Duke Energy announced Tuesday it had filed a settlement agreement with the Florida Public Service Commission (PSC).

The good news: Rates won’t be increasing as expected.

“This settlement has broad support and was developed collaboratively with the Office of Public Counsel and other consumer advocates, including the Florida Industrial Power Users Group, White Springs Agricultural Chemicals, Inc., d/b/a PCS Phosphate, Florida Retail Federation and Southern Alliance for Clean Energy,” the company said in a press release.

“If approved by the (commission) at the end of the year, the agreement will take effect January 2018 and will include investments of nearly $6 billion over the next four years while minimizing the impact on Duke Energy customer bills,” it said.

Here’s more from the release:

Major components of the revised settlement agreement include:

— Cancellation of our plans to construct the Levy County nuclear project.

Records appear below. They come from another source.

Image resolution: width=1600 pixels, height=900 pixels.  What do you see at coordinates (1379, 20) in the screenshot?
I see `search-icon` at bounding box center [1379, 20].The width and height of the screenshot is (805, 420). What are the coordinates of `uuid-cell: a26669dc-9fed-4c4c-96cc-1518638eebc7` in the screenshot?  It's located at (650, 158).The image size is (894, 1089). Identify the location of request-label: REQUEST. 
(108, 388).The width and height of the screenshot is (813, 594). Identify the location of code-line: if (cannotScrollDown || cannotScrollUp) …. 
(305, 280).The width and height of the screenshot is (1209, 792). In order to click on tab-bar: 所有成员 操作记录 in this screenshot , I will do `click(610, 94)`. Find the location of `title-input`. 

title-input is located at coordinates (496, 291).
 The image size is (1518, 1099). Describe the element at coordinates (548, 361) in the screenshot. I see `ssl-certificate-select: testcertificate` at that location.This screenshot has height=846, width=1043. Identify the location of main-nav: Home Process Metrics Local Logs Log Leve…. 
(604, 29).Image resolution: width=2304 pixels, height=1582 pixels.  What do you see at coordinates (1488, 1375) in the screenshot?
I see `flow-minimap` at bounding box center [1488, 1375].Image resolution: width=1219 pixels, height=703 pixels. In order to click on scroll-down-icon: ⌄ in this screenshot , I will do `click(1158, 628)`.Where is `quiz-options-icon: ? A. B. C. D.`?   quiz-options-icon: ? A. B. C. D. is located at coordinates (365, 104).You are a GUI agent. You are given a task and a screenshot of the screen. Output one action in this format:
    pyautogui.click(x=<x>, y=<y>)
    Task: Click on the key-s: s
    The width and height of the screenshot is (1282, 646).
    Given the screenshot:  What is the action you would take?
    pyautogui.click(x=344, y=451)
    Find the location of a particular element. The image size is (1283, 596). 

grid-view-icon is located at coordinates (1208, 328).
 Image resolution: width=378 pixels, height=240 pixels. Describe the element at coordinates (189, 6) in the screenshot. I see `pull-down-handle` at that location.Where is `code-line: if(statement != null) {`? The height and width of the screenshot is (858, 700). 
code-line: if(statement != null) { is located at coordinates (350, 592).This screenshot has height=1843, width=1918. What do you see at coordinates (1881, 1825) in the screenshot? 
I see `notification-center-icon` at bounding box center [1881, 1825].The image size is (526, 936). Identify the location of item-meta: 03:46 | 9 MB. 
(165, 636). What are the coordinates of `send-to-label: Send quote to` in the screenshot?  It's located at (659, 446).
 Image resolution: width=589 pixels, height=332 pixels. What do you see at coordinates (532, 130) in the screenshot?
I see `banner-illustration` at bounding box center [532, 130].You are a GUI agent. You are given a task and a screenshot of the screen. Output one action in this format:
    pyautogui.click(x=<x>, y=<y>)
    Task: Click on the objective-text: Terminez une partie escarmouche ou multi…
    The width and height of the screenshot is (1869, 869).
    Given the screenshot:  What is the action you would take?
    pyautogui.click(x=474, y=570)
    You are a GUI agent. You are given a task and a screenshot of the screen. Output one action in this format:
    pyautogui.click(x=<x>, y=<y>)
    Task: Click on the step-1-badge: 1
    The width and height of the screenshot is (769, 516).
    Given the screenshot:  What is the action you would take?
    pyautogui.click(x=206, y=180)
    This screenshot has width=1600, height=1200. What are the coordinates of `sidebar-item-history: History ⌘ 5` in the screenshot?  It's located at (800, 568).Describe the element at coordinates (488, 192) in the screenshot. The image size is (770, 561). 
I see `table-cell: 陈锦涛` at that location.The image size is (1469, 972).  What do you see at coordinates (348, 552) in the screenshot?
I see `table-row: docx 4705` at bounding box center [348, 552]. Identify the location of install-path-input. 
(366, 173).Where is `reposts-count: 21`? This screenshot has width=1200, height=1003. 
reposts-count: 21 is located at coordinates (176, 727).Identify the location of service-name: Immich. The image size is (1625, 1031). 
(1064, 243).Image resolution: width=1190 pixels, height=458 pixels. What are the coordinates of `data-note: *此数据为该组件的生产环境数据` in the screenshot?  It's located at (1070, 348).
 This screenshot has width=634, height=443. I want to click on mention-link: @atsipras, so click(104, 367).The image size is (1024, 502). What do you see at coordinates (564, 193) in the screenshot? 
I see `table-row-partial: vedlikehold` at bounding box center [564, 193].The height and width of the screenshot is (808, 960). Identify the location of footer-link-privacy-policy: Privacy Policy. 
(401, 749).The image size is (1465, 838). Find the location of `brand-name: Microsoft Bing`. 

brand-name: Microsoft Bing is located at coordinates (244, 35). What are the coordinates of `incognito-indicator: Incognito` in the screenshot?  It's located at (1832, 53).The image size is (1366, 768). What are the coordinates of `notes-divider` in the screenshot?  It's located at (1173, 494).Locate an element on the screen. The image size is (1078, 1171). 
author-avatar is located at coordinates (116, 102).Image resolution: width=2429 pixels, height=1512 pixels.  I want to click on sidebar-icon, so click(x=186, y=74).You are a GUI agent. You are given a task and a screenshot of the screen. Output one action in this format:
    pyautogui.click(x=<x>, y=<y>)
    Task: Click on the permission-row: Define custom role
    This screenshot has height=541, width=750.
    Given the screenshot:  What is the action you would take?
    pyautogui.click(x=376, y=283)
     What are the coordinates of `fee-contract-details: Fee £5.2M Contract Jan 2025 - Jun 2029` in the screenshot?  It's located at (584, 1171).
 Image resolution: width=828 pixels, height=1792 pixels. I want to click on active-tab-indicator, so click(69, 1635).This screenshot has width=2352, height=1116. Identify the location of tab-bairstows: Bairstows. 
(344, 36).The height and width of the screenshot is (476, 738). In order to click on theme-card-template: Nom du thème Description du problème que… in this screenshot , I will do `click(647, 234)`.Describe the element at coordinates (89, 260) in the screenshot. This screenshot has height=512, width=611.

Customers will see a reduction of $2.50 per 1,000 kWh for residential customers through the removal of unrecovered Levy Nuclear Project costs and will not pay any further costs related to this project. The company will absorb more than $150 million in costs that would have been recovered through rates.

— A reduction of $2.53 per 1,000 kWh for residential customers by spreading the costs for under-recovered fuel of approximately $196 million over a two-year period (rather than one year).

— The construction or acquisition of 700 megawatts (MW) of solar power facilities within four years accelerating the company’s previous 10-year solar installation plan.

— Expanded customer choices with two new optional billing programs– a Shared Solar program to allow customers to participate in solar generation, and a FixedBill program for residential customers to allow them to pay a fixed amount each month regardless of usage.

— Investments to modernize the energy grid to enhance reliability, reduce outages, shorten restoration times, harden the grid against severe weather and storms, and support the growth of renewable energy and emerging technologies.

— Installation of advanced metering technology (smart meters) to enable more bill-lowering tools, access to more information about energy use, and the ability to receive usage alerts, outage notifications and customized billing options once fully implemented.

— Installation of more than 500 electric vehicle charging stations and up to 50 MW of battery storage.

Duke Energy Florida has requested for the PSC to hold a hearing and expects to have a decision by December 2017. If the proposed changes are approved, Duke Energy Florida’s typical residential, commercial and industrial customer bills would increase approx. 1-3% annually in 2019-2021; about the same as general inflation rates.

Typical residential rates are expected to remain at or below the national average.